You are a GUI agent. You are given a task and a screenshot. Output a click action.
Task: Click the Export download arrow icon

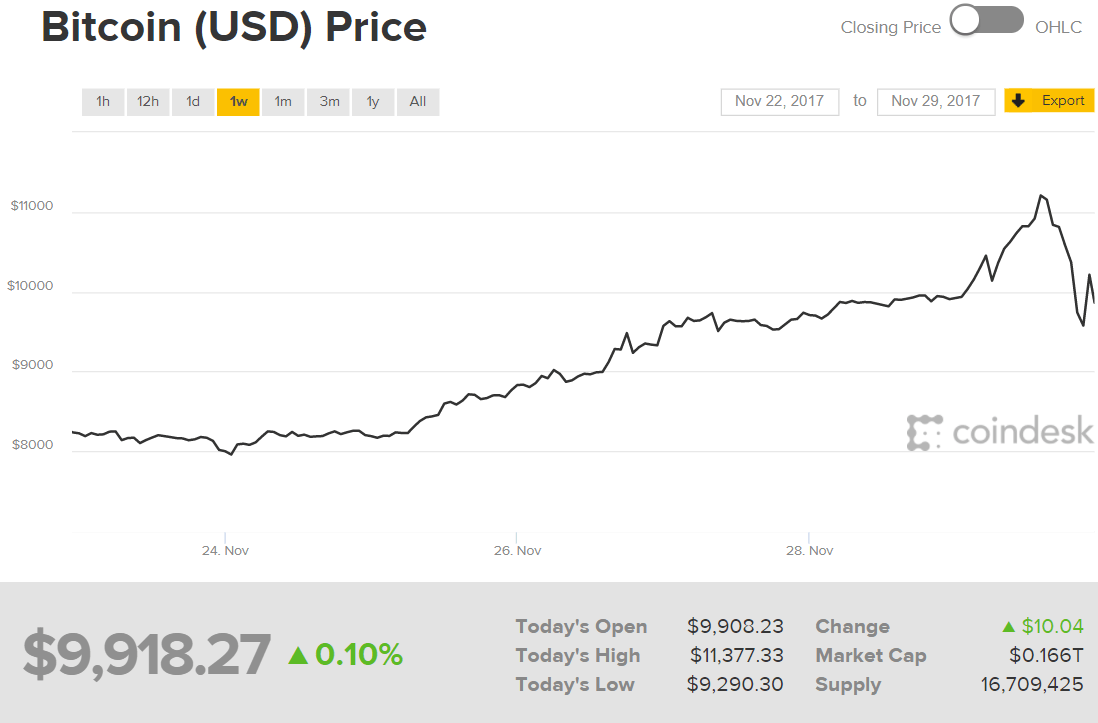[x=1019, y=100]
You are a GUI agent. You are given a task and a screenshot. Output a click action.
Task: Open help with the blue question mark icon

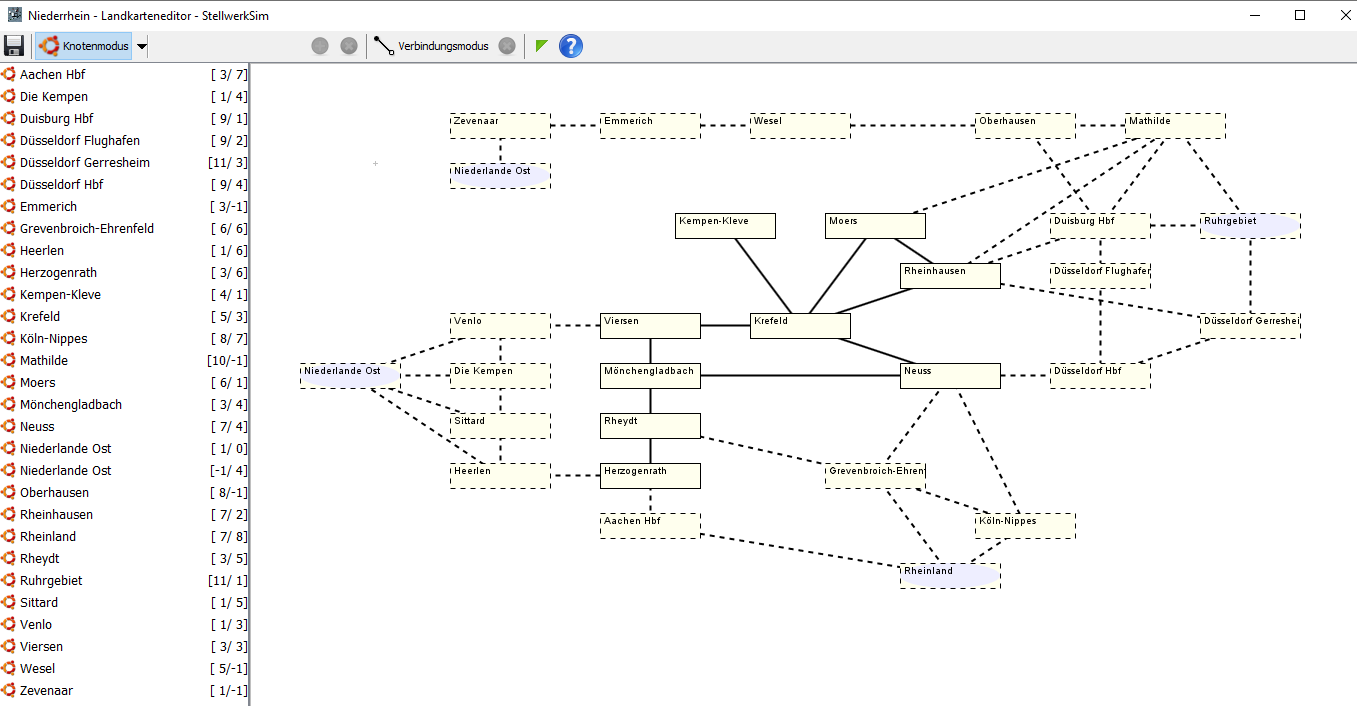[570, 46]
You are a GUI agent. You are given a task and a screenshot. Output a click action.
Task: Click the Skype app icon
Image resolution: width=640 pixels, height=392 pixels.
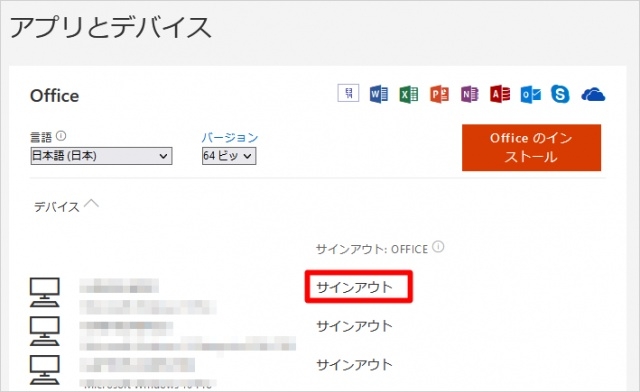[560, 94]
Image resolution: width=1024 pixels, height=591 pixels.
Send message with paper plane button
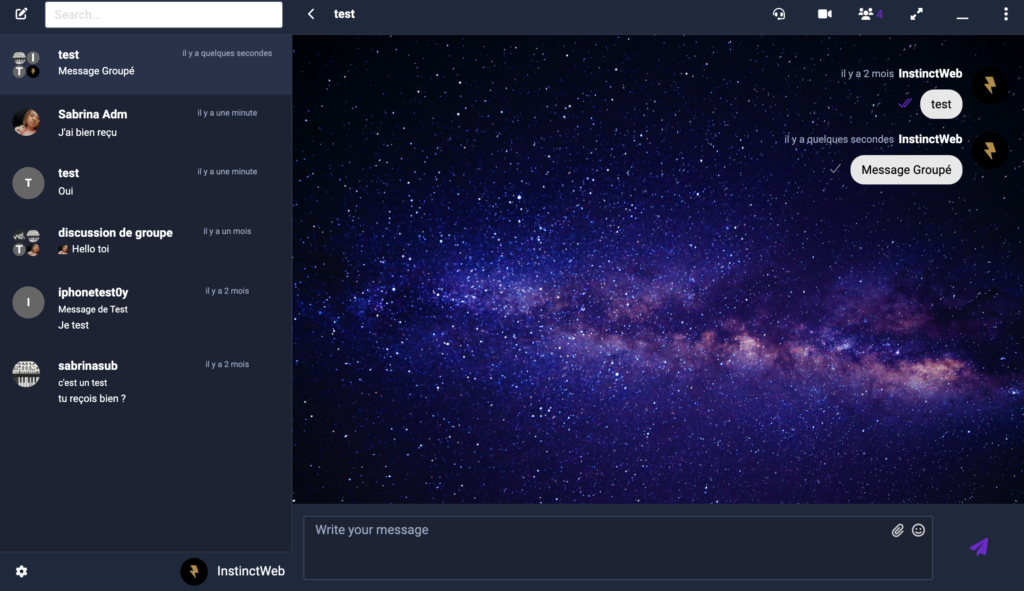[x=979, y=546]
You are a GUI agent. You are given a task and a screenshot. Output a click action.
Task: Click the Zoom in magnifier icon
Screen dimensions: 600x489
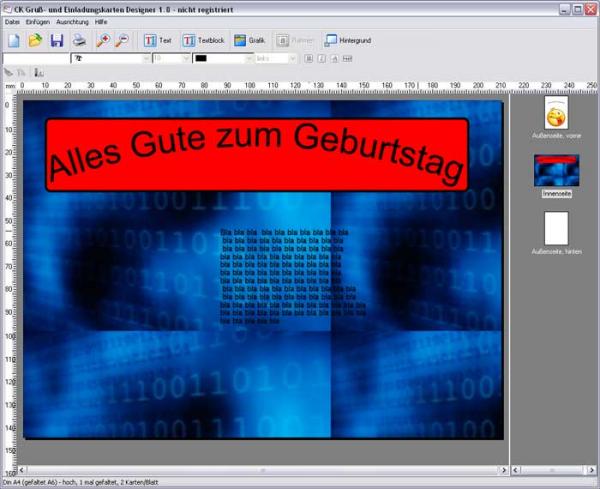click(x=102, y=41)
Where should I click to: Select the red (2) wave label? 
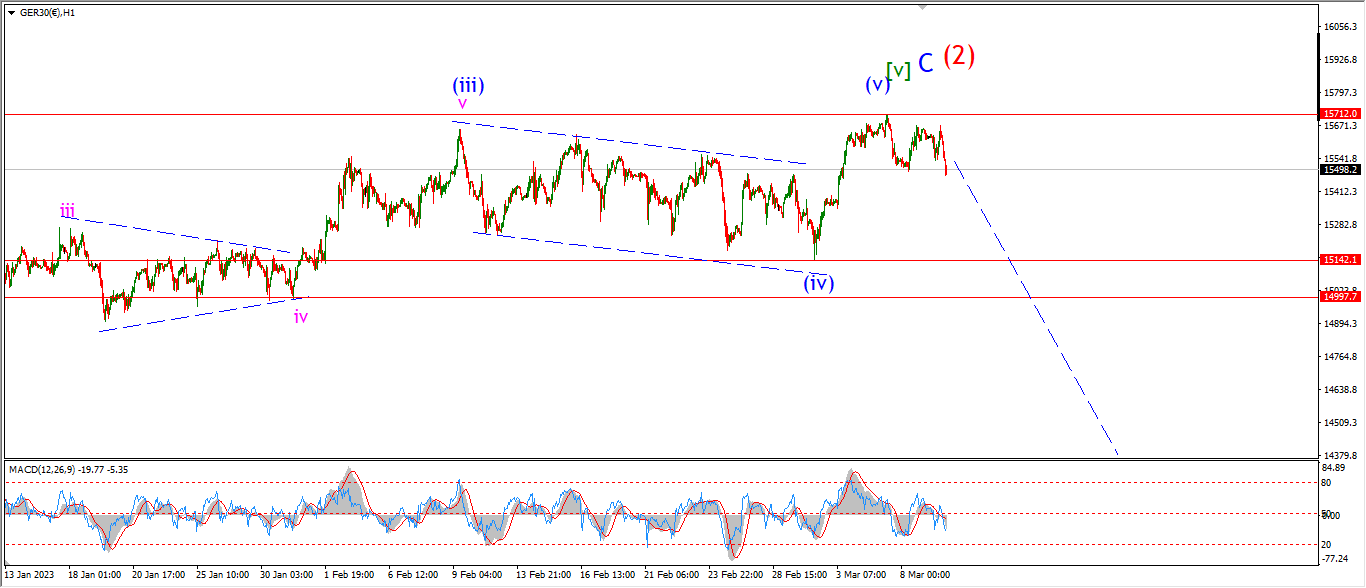pyautogui.click(x=959, y=56)
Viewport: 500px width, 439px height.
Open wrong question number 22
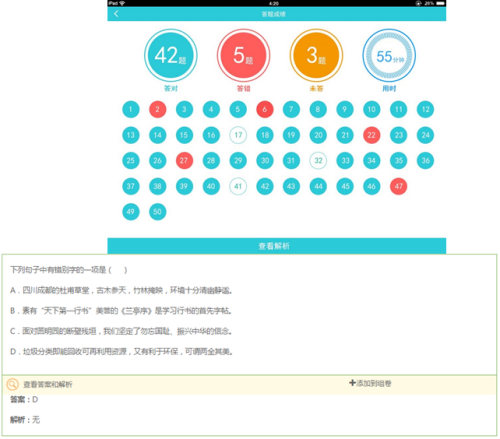[x=372, y=135]
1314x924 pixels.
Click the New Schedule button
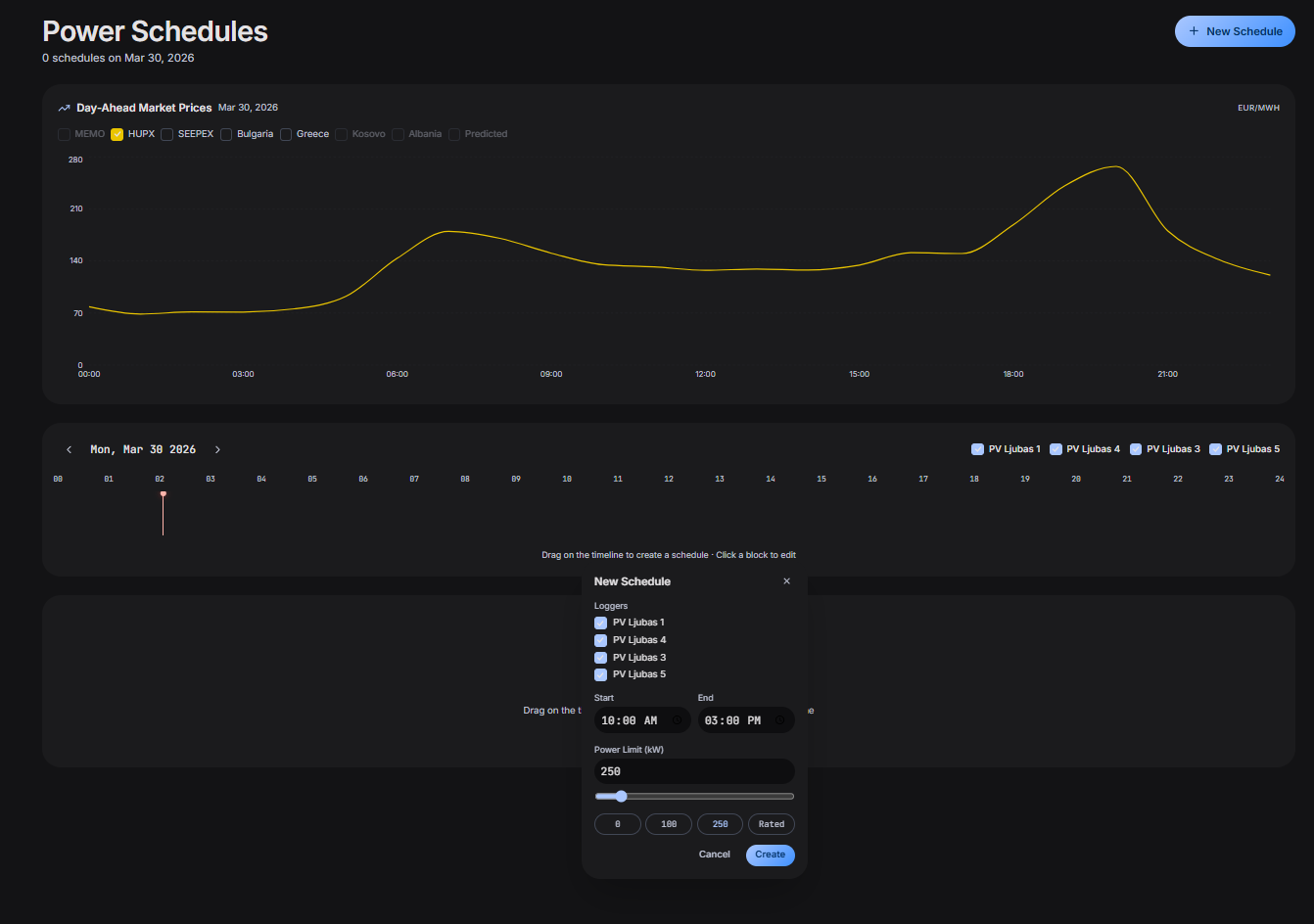coord(1235,31)
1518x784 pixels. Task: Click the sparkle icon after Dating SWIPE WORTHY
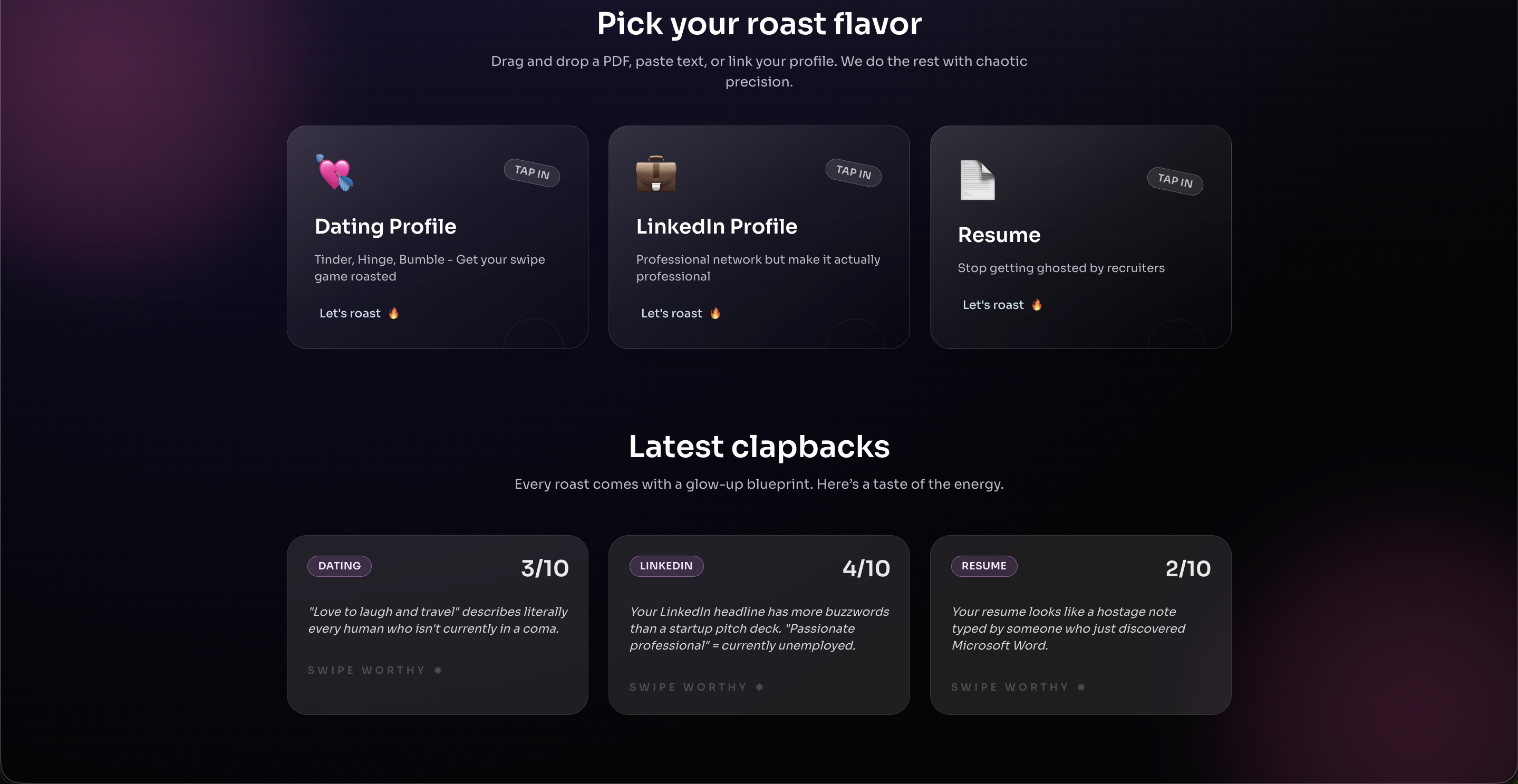point(439,670)
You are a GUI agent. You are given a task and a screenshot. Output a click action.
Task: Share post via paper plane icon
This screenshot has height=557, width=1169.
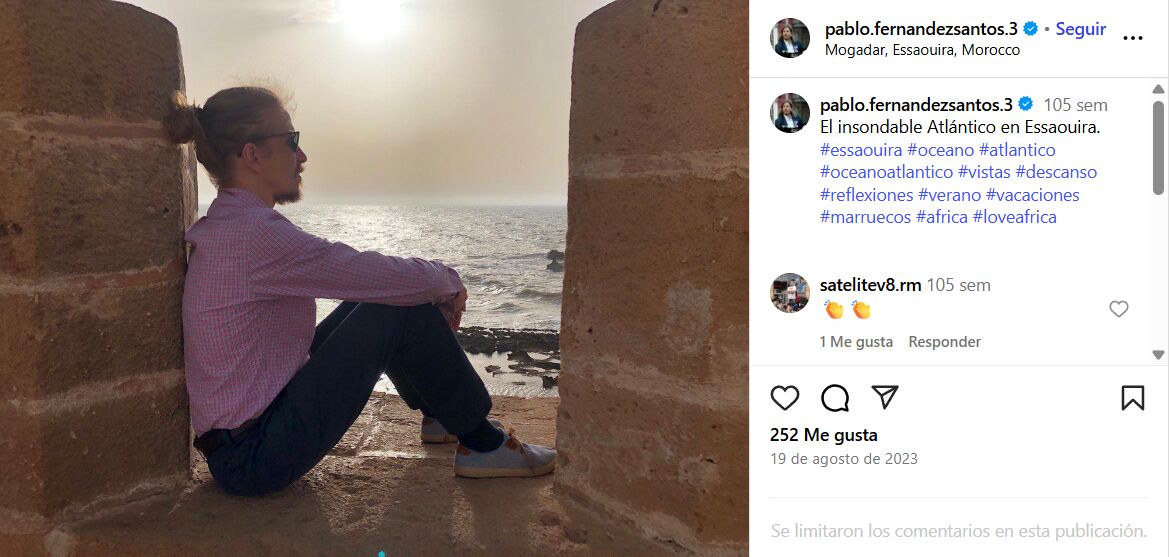click(x=885, y=397)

+ + +

WORK REQUEST: Each entry should be copied exactly as written, though any pictures stay out.

RESPONSE TO THE EXERCISE:
You are a GUI agent. You are given a task and a screenshot. Output a click action.
Task: Click the Export download arrow icon

[x=1019, y=100]
You are a GUI agent. You are given a task and a screenshot. Output a click action.
Task: Open help with the blue question mark icon

[570, 46]
You are a GUI agent. You are given a task and a screenshot. Output a click action.
Task: Click the Skype app icon
Image resolution: width=640 pixels, height=392 pixels.
[560, 94]
Image resolution: width=1024 pixels, height=591 pixels.
Send message with paper plane button
[x=979, y=546]
You are a GUI agent. You are given a task and a screenshot. Output a click action.
Task: Click the Zoom in magnifier icon
Screen dimensions: 600x489
click(x=102, y=41)
Where should I click to: Select the red (2) wave label? 
pyautogui.click(x=959, y=56)
Viewport: 500px width, 439px height.
Open wrong question number 22
[x=372, y=135]
1314x924 pixels.
Click the New Schedule button
coord(1235,31)
1518x784 pixels. Task: Click the sparkle icon after Dating SWIPE WORTHY
point(439,670)
You are a GUI agent. You are given a task and a screenshot. Output a click action.
Task: Share post via paper plane icon
This screenshot has height=557, width=1169.
click(x=885, y=397)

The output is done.